Hypothesis 3: If a value U(x) > 2 appears more than once, it is odd.
I don’t know how to prove these hypotheses or why they might be true. I am also at a loss to identify what properties all repeated values of U(x) share. I’ll leave these problems to our mathematically inclined readers.
Another way to look at the problem is to ask what fraction of actual urinals are effective urinals.

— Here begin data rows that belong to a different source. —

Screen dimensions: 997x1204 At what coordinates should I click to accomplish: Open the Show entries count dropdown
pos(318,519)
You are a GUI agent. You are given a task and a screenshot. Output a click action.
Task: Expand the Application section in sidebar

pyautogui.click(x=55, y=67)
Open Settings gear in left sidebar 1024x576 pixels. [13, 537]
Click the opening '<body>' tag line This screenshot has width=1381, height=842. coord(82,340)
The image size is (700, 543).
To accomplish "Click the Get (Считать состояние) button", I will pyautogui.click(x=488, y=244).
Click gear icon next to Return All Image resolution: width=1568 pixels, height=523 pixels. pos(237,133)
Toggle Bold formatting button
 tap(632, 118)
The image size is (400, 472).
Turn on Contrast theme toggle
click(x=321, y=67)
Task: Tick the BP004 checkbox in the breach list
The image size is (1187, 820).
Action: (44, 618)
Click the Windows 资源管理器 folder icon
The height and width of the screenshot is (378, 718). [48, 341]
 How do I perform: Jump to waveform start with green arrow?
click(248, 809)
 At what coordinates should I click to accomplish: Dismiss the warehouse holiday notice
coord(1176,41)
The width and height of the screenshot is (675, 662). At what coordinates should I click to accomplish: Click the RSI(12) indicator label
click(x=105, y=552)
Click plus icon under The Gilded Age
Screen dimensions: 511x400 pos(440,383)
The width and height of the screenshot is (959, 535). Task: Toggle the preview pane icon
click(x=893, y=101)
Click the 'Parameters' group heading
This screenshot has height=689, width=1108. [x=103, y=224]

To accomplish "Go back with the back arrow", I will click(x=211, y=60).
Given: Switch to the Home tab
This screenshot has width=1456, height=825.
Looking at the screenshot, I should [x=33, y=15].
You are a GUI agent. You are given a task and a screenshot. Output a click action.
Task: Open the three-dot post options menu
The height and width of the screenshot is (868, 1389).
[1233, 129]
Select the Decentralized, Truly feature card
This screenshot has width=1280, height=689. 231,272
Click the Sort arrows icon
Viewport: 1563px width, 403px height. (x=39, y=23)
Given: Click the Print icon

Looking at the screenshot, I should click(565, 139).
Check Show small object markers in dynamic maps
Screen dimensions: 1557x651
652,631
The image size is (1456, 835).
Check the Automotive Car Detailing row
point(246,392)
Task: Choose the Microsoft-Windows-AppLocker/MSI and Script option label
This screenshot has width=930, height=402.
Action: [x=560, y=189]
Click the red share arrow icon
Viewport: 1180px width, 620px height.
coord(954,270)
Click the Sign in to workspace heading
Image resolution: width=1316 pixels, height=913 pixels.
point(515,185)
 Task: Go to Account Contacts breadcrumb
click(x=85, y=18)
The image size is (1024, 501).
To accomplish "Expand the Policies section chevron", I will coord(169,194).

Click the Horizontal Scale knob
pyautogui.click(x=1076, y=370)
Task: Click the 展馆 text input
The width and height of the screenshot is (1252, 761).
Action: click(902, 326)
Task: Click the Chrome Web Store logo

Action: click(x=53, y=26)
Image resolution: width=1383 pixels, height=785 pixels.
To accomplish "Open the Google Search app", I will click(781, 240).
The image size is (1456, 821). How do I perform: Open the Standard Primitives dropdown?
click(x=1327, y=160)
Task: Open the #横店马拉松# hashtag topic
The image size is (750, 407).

This is easily done by examining the behavior of U(x)/x, which is illustrated below:
We see that the ratio oscillates between a maximum of just over 1/2 – specifically, (x + 1)/ 2 – and a minimum of floor(x/3) + 1. Looking at the local maxima and minima, two concepts suggest themselves:
Definition: A number of urinals n is maximally efficient if U(n) > U(n-1).
Definition: A number of urinals n is maximally inefficient if U(n) = U(n-1) and U(n) < U(n+1).
In other words, a number of urinals is maximally efficient if removing one would reduce the number of effective urinals, and a number of urinals is maximally inefficient if adding one would increase the number of effective urinals but removing one would not make a difference. 1, 3, 5, 8, 9, and 17 are maximally efficient, while 2, 4, 7, 13, and 25 are maximally inefficient. I’ll leave it to readers to figure out the properties of maximally efficient and maximally inefficient numbers.
I’m excited to have stumbled upon an apparently new mathematical system; the sequence generated by the Urinal Mapping Function is not found in the On-Line Encyclopedia of Integer Sequences. It seems to be a very rich and interesting system; I suspect that the properties presented here are merely the tip of the iceberg. I will continue to ponder the matter, and I encourage readers to present their insights in the comments section.